┌─ Extracted material

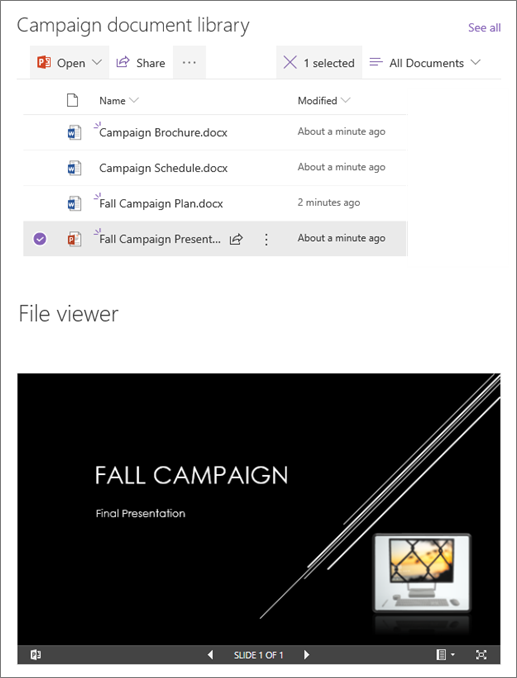Uncheck the selected Fall Campaign Presentation checkmark
The width and height of the screenshot is (517, 678).
point(40,239)
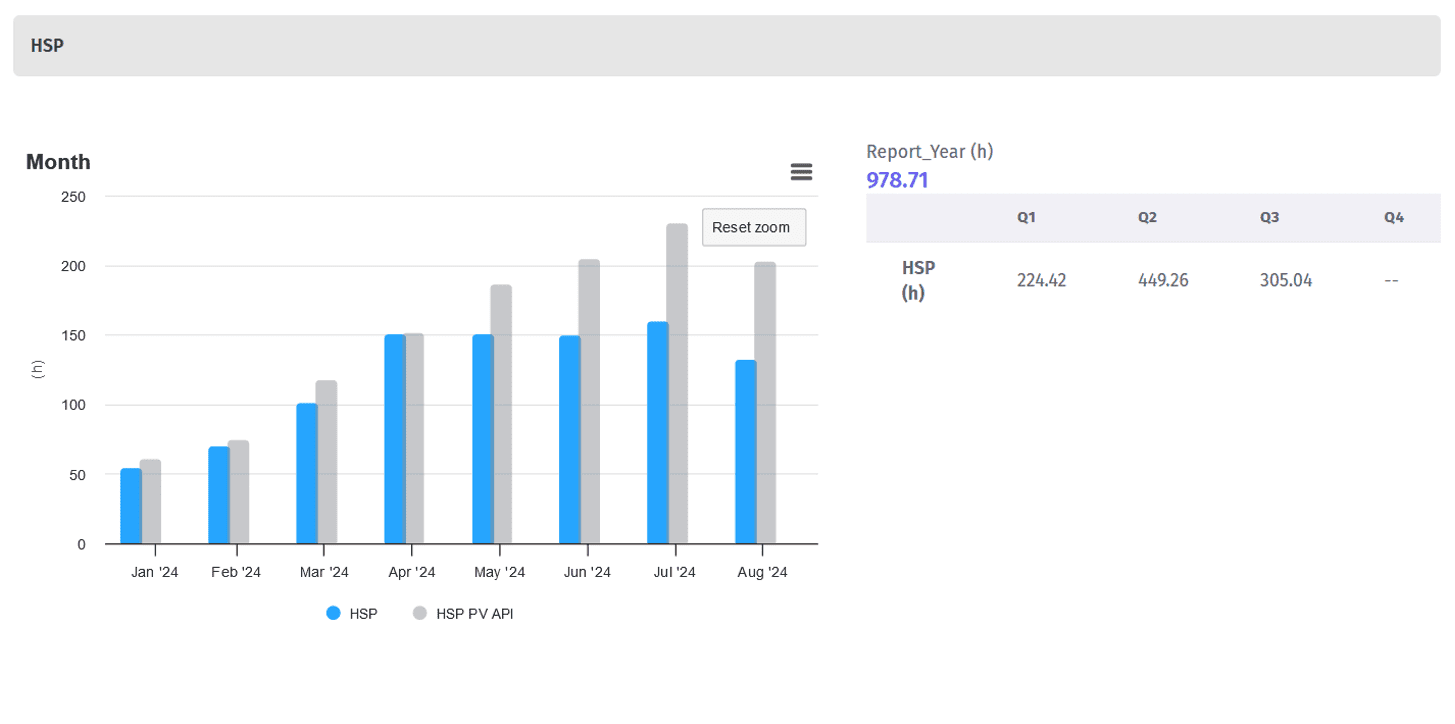
Task: Click the gray HSP PV API legend circle
Action: click(420, 614)
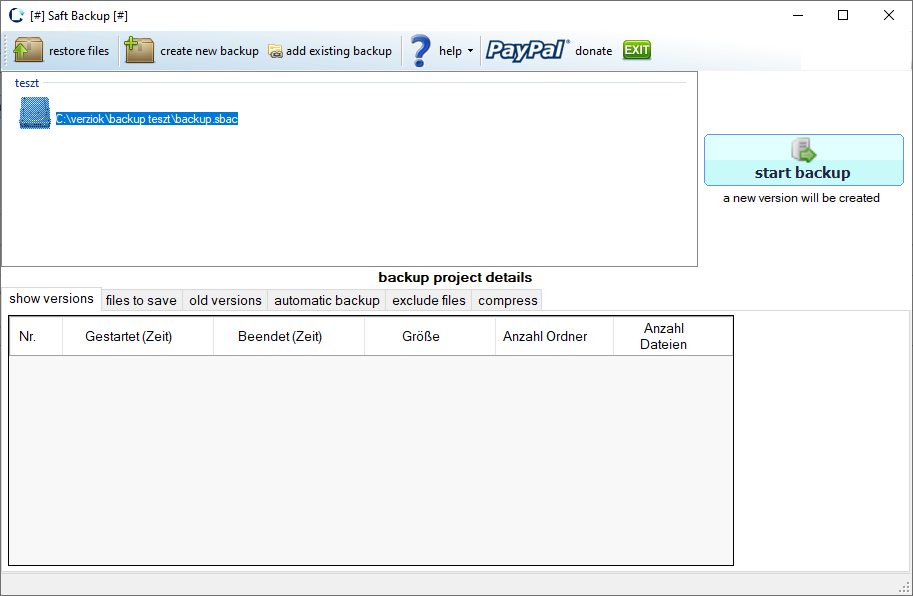Image resolution: width=913 pixels, height=596 pixels.
Task: Click the PayPal donate logo
Action: point(527,50)
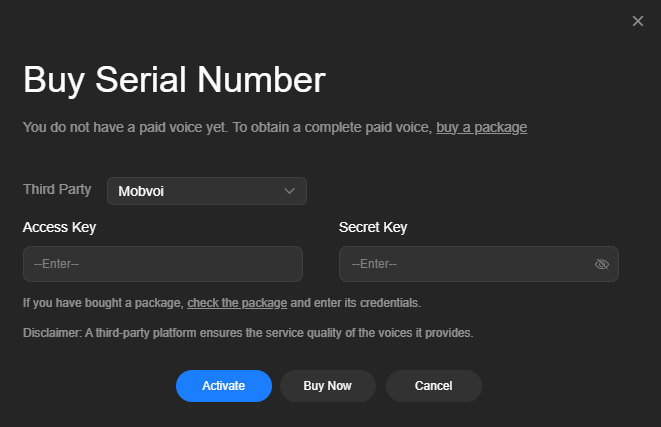The image size is (661, 427).
Task: Follow the check the package link
Action: (x=237, y=303)
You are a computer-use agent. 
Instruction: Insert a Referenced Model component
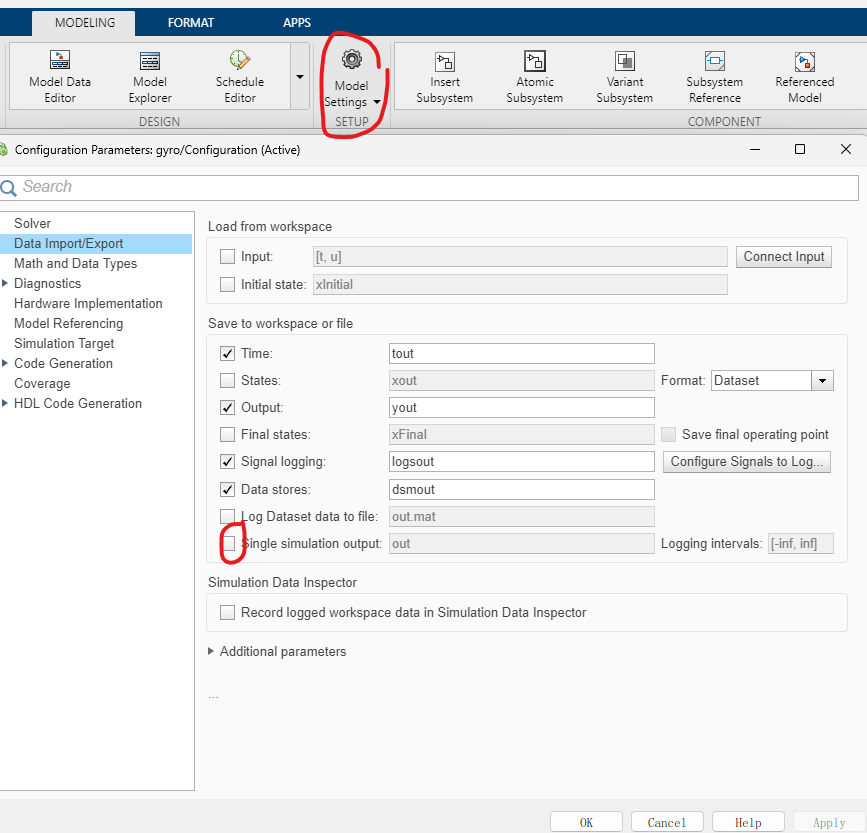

└─

## Work item
The lines to retype begin with the one containing "You are a computer-use agent." and end with the last line of the records. Reproduce them exactly and omit the pictures.

## Exercise result
You are a computer-use agent. 
Instruction: Insert a Referenced Model component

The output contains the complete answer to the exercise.